ReleaseVerified

NVIDIA releases Nemotron 3.5 Content Safety, unifying multimodal safety, multilingual coverage, and custom policy enforcement in a single 4B model

ListenJun 4, 2026published Jun 5, 2026

NVIDIA has released Nemotron 3.5 Content Safety, a 4-billion-parameter model that brings together multimodal input evaluation, support for 12 languages, custom enterprise policy enforcement, and auditable reasoning into a single API call. The model was published June 4, 2026 on Hugging Face, where it is available as open weights alongside NVIDIA's hosted inference endpoint.

What's new

Built on Google's Gemma 3 4B IT base model and fine-tuned on multimodal and multilingual content-safety datasets, Nemotron 3.5 Content Safety accepts:

A user prompt (text)
An optional image
An optional assistant response
An optional user-defined safety policy

It returns a safe/unsafe classification, applicable safety-category labels, and—in THINK mode—a step-by-step reasoning trace before the verdict.

Key specifications:

Parameters: 4B total, 128K context window
Languages: 12 with explicit training (English, French, Spanish, German, Chinese, Japanese, Korean, Arabic, Hindi, Russian, Portuguese, Italian); approximately 140 via Gemma 3 base-model transfer
Output modes: Binary verdict / verdict with categories / THINK mode (auditable reasoning trace)
Safety taxonomy: 13 core categories plus 10 fine-grained subcategories under the Aegis 2.0 framework
Hardware: Runs in 4-bit quantization at approximately 6.7 GB VRAM

The THINK mode is the most significant new addition. It generates a chain-of-thought trace that explains why content was flagged, which NVIDIA positions as supporting enterprise audit requirements.

Context

NVIDIA's content-safety stack has expanded steadily since 2024. Nemotron 3 Content Safety, released in March 2026, was the previous generation and marked the first time NVIDIA combined multimodal evaluation and multilingual coverage in a single 4B model. A separate model, Nemotron Content Safety Reasoning 4B, added custom policy enforcement and reasoning traces.

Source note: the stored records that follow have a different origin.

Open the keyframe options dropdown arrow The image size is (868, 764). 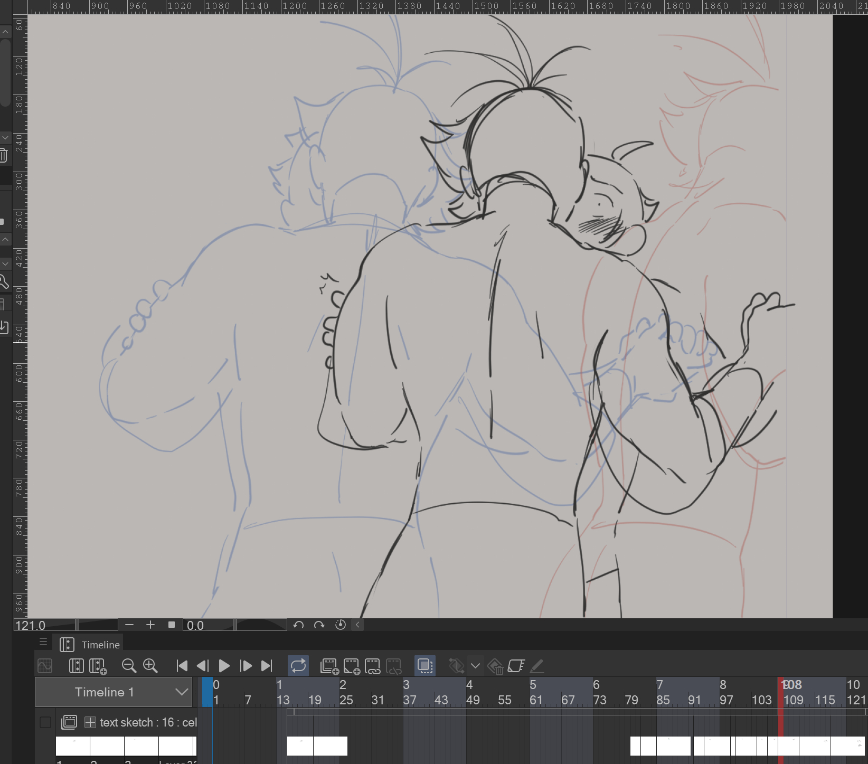pyautogui.click(x=475, y=666)
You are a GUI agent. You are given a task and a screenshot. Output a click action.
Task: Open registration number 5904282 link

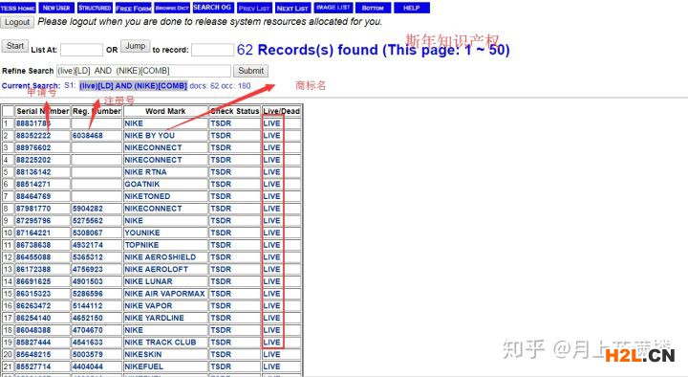click(x=88, y=209)
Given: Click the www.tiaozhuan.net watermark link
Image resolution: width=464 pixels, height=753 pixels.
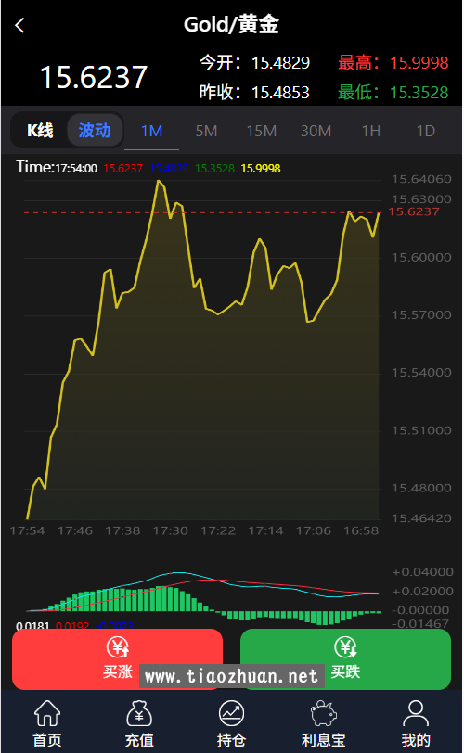Looking at the screenshot, I should [231, 676].
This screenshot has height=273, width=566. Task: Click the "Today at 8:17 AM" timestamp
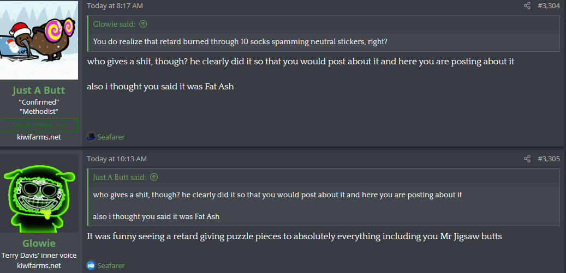[x=115, y=6]
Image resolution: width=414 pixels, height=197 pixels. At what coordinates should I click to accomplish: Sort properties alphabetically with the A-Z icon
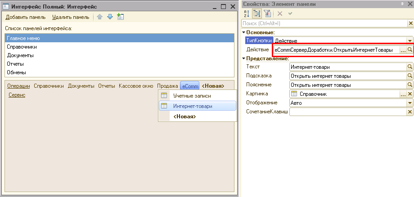click(x=247, y=14)
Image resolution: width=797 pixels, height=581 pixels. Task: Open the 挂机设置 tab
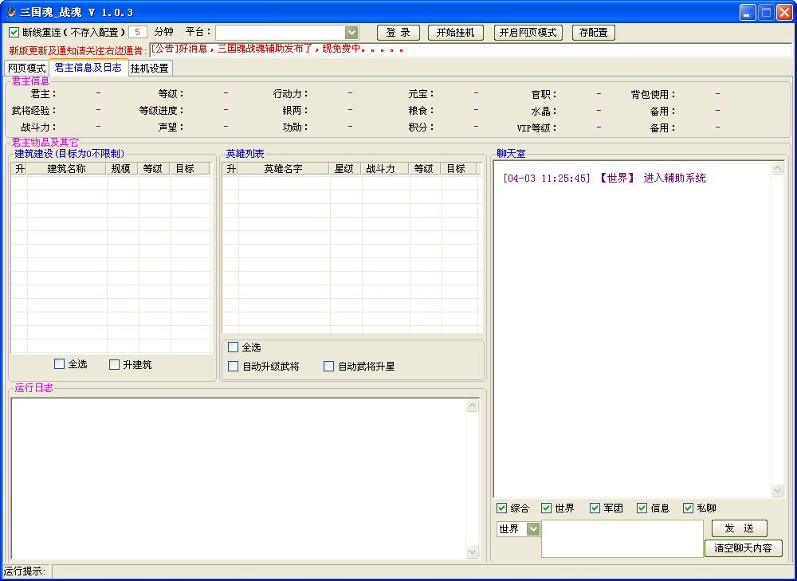click(149, 69)
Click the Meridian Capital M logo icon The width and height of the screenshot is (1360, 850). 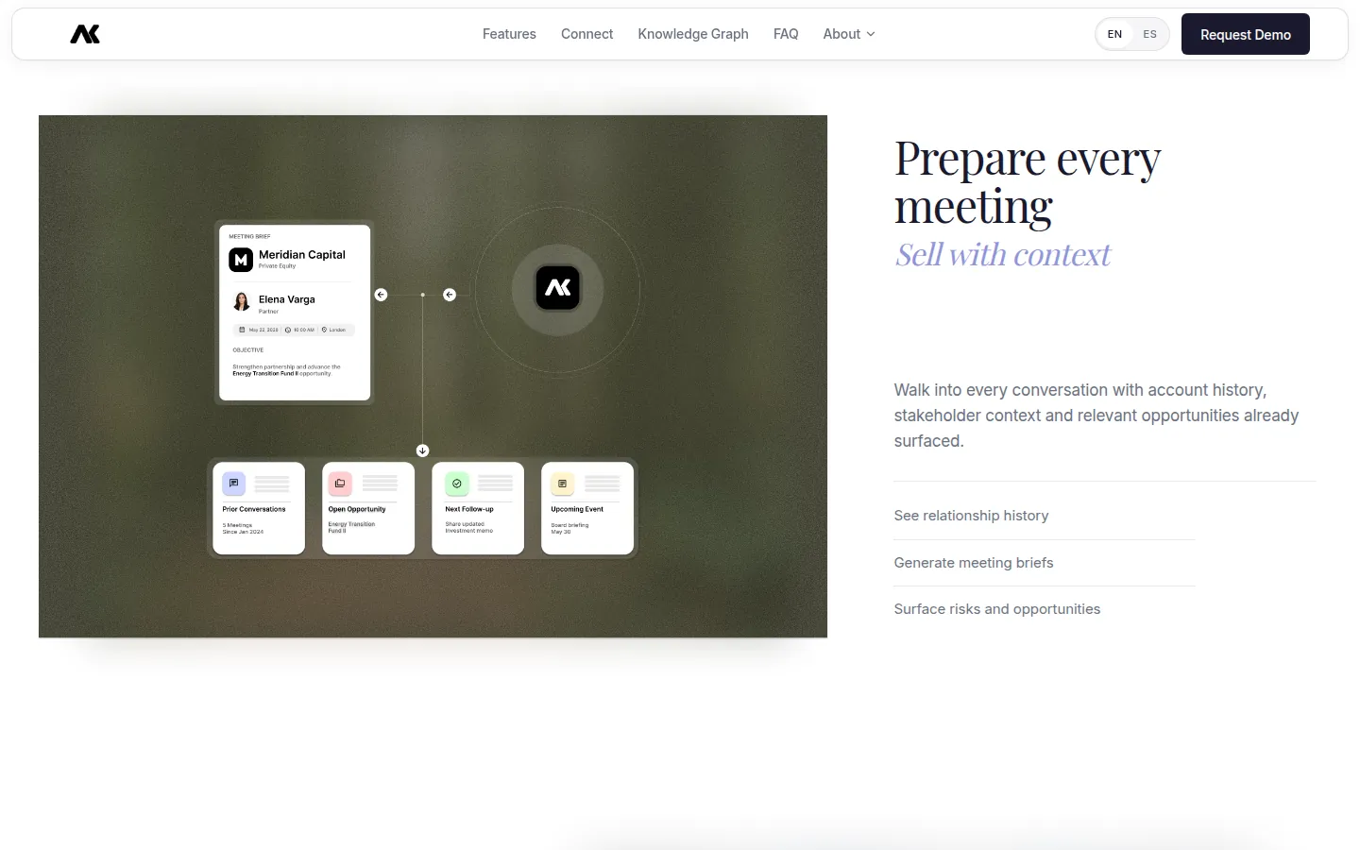pyautogui.click(x=241, y=260)
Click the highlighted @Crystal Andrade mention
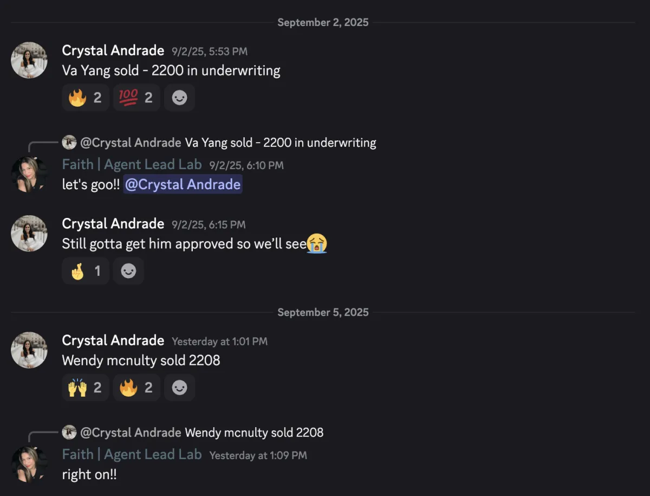Viewport: 650px width, 496px height. [x=183, y=184]
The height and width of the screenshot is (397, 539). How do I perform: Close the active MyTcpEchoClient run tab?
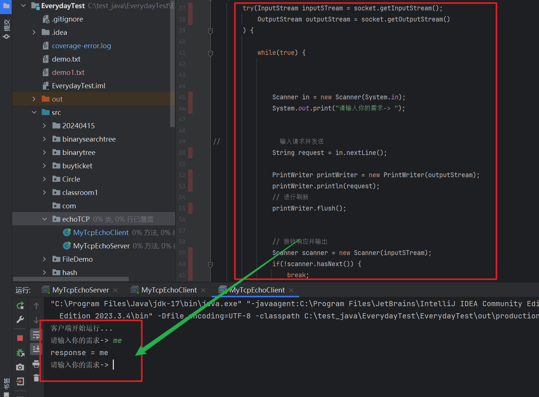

Nemotron 3.5 merges all four capabilities. The consolidation is deliberate: each capability that previously required its own model deployment is now handled in one inference call. The model is available on NVIDIA's build.nvidia.com API, via DeepInfra and OpenRouter, and as open weights at huggingface.co/nvidia/Nemotron-3.5-Content-Safety.

Why it matters

Enterprise AI deployments increasingly run fragmented safety tooling—separate models for text moderation, image moderation, multilingual coverage, and policy enforcement. Each additional model adds latency, cost, and integration work. A single model that handles all four in one call simplifies the stack meaningfully.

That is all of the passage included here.